The use of cages in farming could be phased out in the European Union by 2027, following a vote by MEPs last week.
A vote was held in the European Parliament in response to an online petition called ‘End the Cage Age’, which had gathered 1.4million signatures across the EU. A vote was held on 10 June to ban cages following an appropriate transition period and after a solid scientific impact assessment has been carried out. The resolution was adopted with 558 votes in favour to 37 against, and 85 abstentions.

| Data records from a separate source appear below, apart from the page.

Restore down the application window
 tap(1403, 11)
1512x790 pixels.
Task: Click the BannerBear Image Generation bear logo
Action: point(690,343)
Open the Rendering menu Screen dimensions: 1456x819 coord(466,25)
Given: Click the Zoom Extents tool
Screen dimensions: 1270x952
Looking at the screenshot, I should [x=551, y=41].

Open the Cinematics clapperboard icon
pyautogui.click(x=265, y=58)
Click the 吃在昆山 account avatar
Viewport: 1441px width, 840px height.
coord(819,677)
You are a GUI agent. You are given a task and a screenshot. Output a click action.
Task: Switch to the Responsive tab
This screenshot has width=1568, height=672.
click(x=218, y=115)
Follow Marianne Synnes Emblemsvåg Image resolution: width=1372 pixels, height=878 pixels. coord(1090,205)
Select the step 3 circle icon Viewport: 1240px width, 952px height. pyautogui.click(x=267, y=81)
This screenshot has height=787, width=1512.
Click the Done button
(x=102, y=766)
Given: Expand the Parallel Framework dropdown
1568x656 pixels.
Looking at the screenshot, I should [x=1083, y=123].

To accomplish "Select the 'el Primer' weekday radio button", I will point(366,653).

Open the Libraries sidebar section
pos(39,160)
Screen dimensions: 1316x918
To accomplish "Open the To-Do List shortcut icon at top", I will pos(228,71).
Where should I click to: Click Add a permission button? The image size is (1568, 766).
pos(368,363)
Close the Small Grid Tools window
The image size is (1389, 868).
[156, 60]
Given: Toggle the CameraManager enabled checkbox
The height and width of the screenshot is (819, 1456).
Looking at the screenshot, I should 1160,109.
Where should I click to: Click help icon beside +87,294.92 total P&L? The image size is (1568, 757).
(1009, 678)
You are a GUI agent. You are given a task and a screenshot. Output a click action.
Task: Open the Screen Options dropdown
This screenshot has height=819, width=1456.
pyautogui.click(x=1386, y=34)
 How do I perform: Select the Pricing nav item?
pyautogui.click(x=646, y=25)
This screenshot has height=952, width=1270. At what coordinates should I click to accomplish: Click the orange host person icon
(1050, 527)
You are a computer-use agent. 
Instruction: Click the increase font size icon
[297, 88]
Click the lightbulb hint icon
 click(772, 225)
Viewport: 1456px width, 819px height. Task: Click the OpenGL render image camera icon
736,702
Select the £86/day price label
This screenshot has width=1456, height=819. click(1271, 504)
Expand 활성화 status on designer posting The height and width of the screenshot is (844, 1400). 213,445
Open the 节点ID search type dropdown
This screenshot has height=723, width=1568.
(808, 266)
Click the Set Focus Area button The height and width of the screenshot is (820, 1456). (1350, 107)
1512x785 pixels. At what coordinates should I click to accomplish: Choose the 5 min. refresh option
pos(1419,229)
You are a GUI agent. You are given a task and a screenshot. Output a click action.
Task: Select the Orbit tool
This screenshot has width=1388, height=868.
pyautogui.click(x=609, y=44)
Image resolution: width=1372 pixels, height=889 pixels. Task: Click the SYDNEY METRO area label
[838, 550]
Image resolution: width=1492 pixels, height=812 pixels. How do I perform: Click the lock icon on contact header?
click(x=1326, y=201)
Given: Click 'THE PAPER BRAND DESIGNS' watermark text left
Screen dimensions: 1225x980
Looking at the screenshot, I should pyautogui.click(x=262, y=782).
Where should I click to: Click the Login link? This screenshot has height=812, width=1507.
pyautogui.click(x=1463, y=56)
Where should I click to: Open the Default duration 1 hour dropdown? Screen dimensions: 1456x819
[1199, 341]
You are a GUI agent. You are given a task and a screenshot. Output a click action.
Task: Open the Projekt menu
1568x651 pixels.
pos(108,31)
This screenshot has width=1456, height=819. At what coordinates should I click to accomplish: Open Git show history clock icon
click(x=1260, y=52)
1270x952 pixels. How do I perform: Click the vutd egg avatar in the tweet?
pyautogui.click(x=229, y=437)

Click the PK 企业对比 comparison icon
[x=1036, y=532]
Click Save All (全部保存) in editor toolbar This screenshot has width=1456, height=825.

MEPs said the gradual end of the use of cages should be based on a species-by-species approach that would take into account the characteristics of different animals and ensure that they all have housing systems that suit their specific needs. They stressed during the debate that before any legislative changes are made, farmers and livestock breeders must be given a sufficiently long transition period and proper support. This could include adequate advisory and training services, incentives and financial programmes to avoid farmers losing their competitive edge and prevent the relocation of EU agricultural production to places where animal welfare standards are lower than in the EU.
MEPs also call for a more comprehensive food policy to support the shift towards a more sustainable food system, but also to prevent small and medium-sized farms from abandoning livestock production and stop its further concentration in the hands of a few large farms.
MEPs also called on the Commission to come up with a proposal to ban the force-feeding of ducks and geese for the production of foie gras.